1. Dada uma lista de números inteiros e um número objetivo T. Retorne a lista de todos os pares que somados totalizam T. Tem solução em O(n) se o map/hashtable for O(1).

2. Dado um tabuleiro de Sudoku parcialmente preenchido e com solução possível, retorne todas as soluções possíveis (para a configuração dada). Uma solução possível envolve DFS com pruning/backtracking.

3. Fingindo que estamos fazendo um sistema de compilação / build system. Dada uma lista de dependências: objeto_1 depende de fonte_1, fonte_2; objeto_2 depende de objeto_1, etc... (objetos podem depender de outros objetos ou de fontes), me dê uma ordem de compilação que satisfaz as dependências. A solução envolveria montar o grafo de dependências e retornar uma ordenação topológica.

Ter a intuição para a análise de complexidade sem pausar muito, eu acho que serve como um diferencial positivo na percepção do entrevistador.

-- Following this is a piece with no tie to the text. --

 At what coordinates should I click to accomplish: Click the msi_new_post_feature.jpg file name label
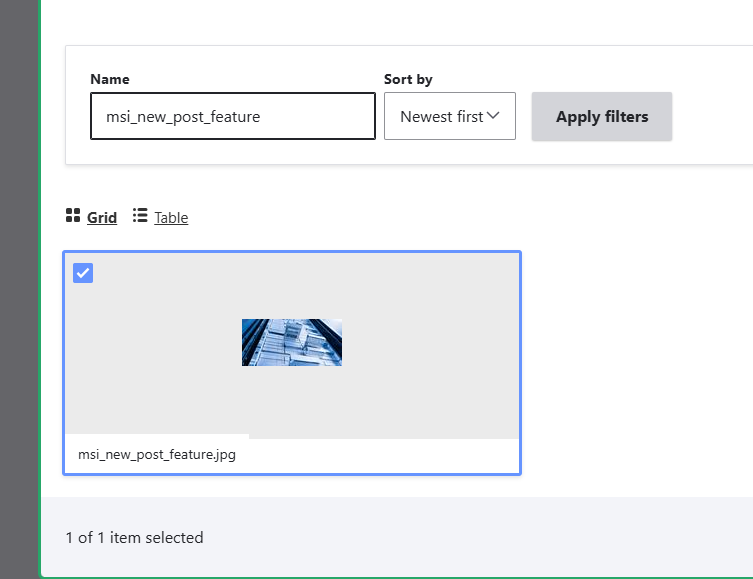pos(157,454)
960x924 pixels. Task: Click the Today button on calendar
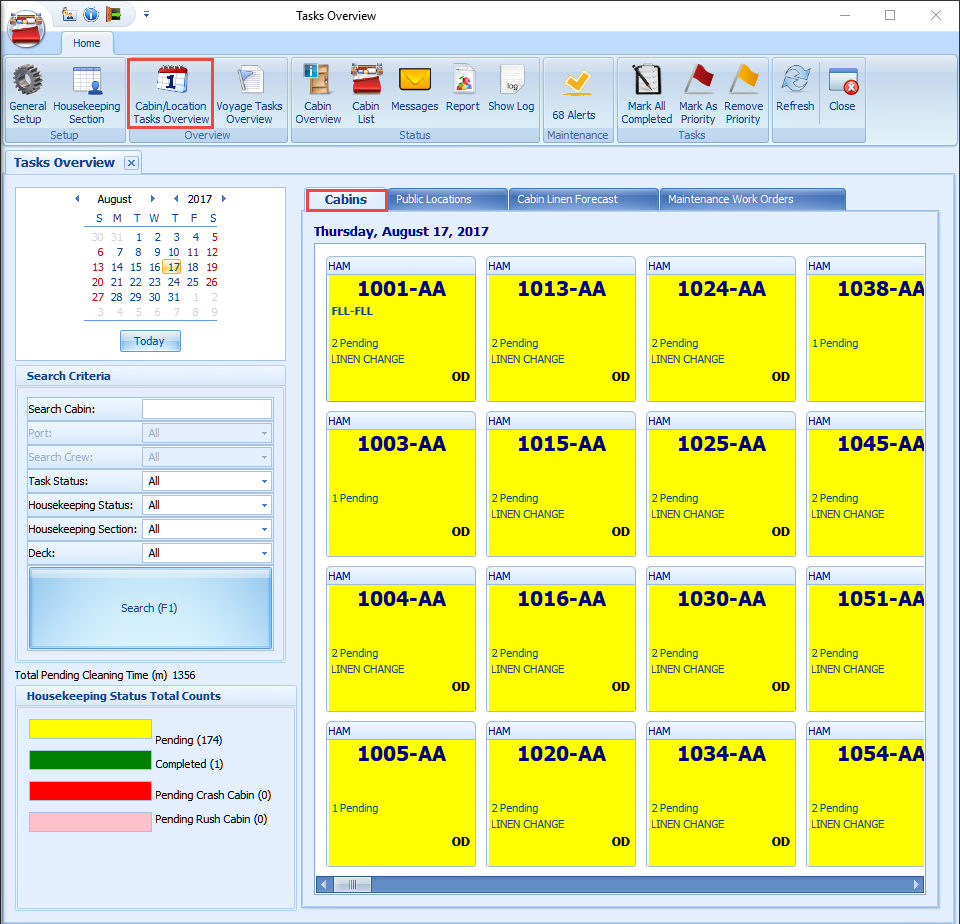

No trabalho, não vai ser explicitamente requerida sempre a análise. Frequentemente envolve mais evitar soluções com complexidade ruim, do que achar uma solução espertíssima com complexidade menor. Em ambiente de engenharia, as outras pessoas (e você mesmo no futuro) têm que conseguir entender e alterar o código, então por via de regra a solução que entra é a solução mais simples que não é desnecessariamente ineficiente.

Problema que já vi no trabalho:

Temos uma lista de alunos A (sistema da escola - "a verdade") e uma lista de alunos B (sistema do meu app). Temos que determinar a diferença, isto é, encontrar quais alunos foram adicionados (e colocar no app), quais alunos foram retirados (tirar o acesso do app), quais alunos mudaram a informação (quem é o responsável, telefone de contato).

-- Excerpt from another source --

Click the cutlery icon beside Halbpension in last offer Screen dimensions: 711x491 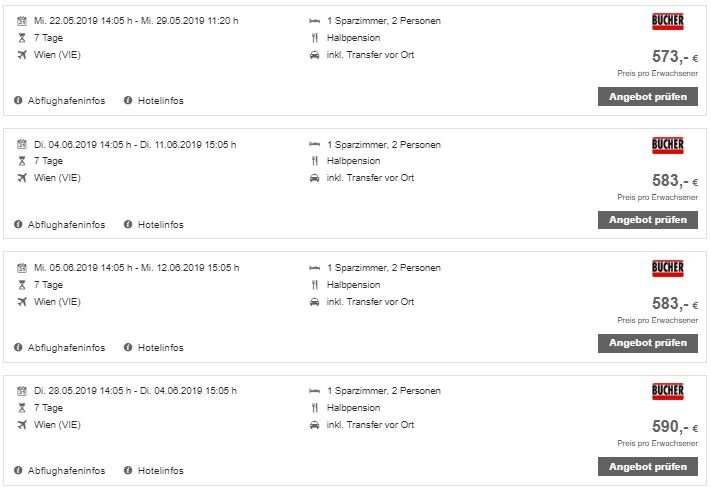pyautogui.click(x=315, y=408)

Alguém menos cauteloso poderia, para cada aluno da lista A, iterar toda a lista B sem perceber que isto seria O(n^2).

Alguém que estudou complexidade e CTC-12 saberia que basta ordenar as duas listas em O(n log n), depois manter um ponteiro em cada lista e ir avançando o ponteiro da lista A, o ponteiro da lista B, ou ambos, em O(n). A diferença do tempo de relógio que levaria, dependendo da quantidade de alunos, seria várias ordens de grandeza (e ainda mais, na prática, os bancos de dados como Postgres ou MySQL deixam os registros em alguma variante de B-tree, então já estão pré-ordenados pela forma que índices são implementados - outra informação que você entende naturalmente se você compreende CTC-12 e bancos de dados).

Outro caso comum de engenheiros júnior tropeçarem:

Tenho uma lista S e quero remover os elementos listados em uma lista R.

A biblioteca padrão oferece S.Remove(x), onde x é um elemento a ser removido.

Um estudante de CTC-12 saberia que S é implementado como uma array, então toda remoção envolveria deslocar os demais elementos da array, em O(n). Se você iterar por cada elemento de R e chamar S.Remove(r), você está fazendo um código O(n^2) sem perceber.

(A alternativa mais rápida em complexidade, eu acho, seria transformar R em uma hash table/hash set para que fosse O(1) verificar a existência de um elemento, depois ir iterando sobre S e marcando cada elemento para remoção ou não, e finalmente reconstruindo o S sem os elementos removidos em O(n).)

Assim, admito que no trabalho você nunca implementaria nenhuma estrutura de dados (além de uma eventual fila ou stack) que já não estivesse na biblioteca padrão, que é o que eu imagino ser a resistência mais comum, no estilo "nunca vou implementar busca de Dijkstra".

Ainda que seja verdade, o "porém" é que qualquer sistema de software real com o qual você vai ter que trabalhar foi escrito e projetado por outras pessoas que já entendiam bem estes conceitos. Se você já não tiver a bagagem, não vai ter escrito em nenhum lugar o porquê das decisões que foram feitas. Saber estruturas de dados e algoritmos é tido (na minha opinião) como um vocabulário fundamental que só vai ser esperado de você e pressuposto que você, no ambiente profissional, entenda.